▶ [TEXT SEGMENT]
[Start of section]

What a strategy. Want to curtail both privacy and freedom? Set up a a blackmail scheme where you pit one against the other.
Them females showing their ankles, that's begging for rape.
It's not my fault I beat you up. If you had just given me your lunch money you wouldn't have a black eye.
Any insufficiently advanced magic is indistinguishable from technology.
dhs was created and given the impossible job of keeping everyone safe all the time.
if someone gets killed then dhs will be the scapegoat in endless congressional hearings.
what did we expect DHS and the TSA would do? i personally expect them to freak-the-fuck-out and go crazy with the aggressive techniques.
the public bitches no matter what.
I blame the mentality that profiling is some horrible crime, therefore everyone must be overly searched.
It was all my fault for standing in line. Being there.
Won't happen again.
the problem rests in the TSA's basic operational principle which is both invasive and arguably a violation of the 4th Amendment. The Israelis have a much greater problem with terrorists than we do and yet their airport screening procedures are far less intrusive. They use what much what used to be the standard American procedures combined with officers trained to detect suspicious behaviors in waiting passengers. Works for them and it would work for us if we'd invest in properly training and retaining personnel instead of using hiring and training practices one usually associates poorly run fast food chains. That being said, the idea of perfect airport security outside of a permanent military installation is an illusion. There are simply too many people coming and going on a daily basis to make the thing work. People who work in airports - having greater access to sensitive areas - pose a far greater threat vector than passengers.
No, the problem with the TSA is that they exist in the first place. Airlines should be responsible for ensuring their flights are safe. When airlines handle safety they can be held accountable if they do it poorly or they mistreat their customers. The TSA can clearly never be held accountable for anything.
I read this as "We can't profile, so we are less efficient." Police say the same thing and it's probably true. This is one of those trade-offs for liberty where it is good that we recognize the cost of the decision.
Just remember: it doesn't mean this was the wrong decision. It doesn't mean that phony whole-body scanners that don't work are a good idea. It's not an excuse for detaining people who recite the constitution. It doesn't justify searching laptops without a warrant.
Last question: What information does the TSA want that they don't have? We know they get the names of passengers, and they have a list of "detain these people." Do they want to know our religious beliefs? Ethnicity? Country of origin? Shopping habits? It is interesting that the article points out that the people doing the border searches get a lot more information than the TSA.

[End of section]

▶ [SUPPLIED ENTRIES]
[Start of section]

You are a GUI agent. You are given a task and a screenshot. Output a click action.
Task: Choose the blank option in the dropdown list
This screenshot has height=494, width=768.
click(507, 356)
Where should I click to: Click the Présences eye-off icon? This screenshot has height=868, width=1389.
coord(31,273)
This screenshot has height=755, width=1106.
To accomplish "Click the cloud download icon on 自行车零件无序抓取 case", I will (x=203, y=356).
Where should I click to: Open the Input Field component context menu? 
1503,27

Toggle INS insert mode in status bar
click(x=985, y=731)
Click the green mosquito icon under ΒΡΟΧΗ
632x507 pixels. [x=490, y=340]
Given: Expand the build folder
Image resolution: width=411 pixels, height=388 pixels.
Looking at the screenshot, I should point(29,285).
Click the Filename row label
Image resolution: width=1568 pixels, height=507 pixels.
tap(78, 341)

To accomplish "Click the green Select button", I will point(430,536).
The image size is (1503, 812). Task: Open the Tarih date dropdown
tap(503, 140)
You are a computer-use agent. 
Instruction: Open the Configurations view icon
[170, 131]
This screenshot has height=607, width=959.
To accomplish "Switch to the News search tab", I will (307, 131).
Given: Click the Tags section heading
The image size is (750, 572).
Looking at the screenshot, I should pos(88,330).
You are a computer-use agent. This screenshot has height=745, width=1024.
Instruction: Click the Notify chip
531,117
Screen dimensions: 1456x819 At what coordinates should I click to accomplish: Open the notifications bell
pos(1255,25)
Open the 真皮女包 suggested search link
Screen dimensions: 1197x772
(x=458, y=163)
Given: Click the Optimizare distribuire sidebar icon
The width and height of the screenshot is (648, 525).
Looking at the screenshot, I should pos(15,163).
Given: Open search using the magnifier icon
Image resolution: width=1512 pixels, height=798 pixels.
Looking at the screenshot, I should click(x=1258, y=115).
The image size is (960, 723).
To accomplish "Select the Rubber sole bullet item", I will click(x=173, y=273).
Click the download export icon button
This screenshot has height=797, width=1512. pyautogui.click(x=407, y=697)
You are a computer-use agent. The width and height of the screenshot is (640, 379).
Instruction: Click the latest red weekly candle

[End of section]

▶ [PROMPT A] In the TSA discussion, starting at "What a strategy." and ending at "a black eye.", swap "lunch money" for "sandwich".
▶ [PROMPT B] Condense the paragraph of the TSA discussion that begins "No, the problem with the TSA" into a shorter version that keeps its main points.
Work only from the TSA discussion.

▶ [TASK RESPONSE A]
What a strategy. Want to curtail both privacy and freedom? Set up a a blackmail scheme where you pit one against the other.
Them females showing their ankles, that's begging for rape.
It's not my fault I beat you up. If you had just given me your sandwich you wouldn't have a black eye.

▶ [TASK RESPONSE B] The TSA shouldn't exist at all. Airlines should be responsible for flight safety, because they can be held accountable for poor safety or for mistreating customers, while the TSA can never be held accountable for anything.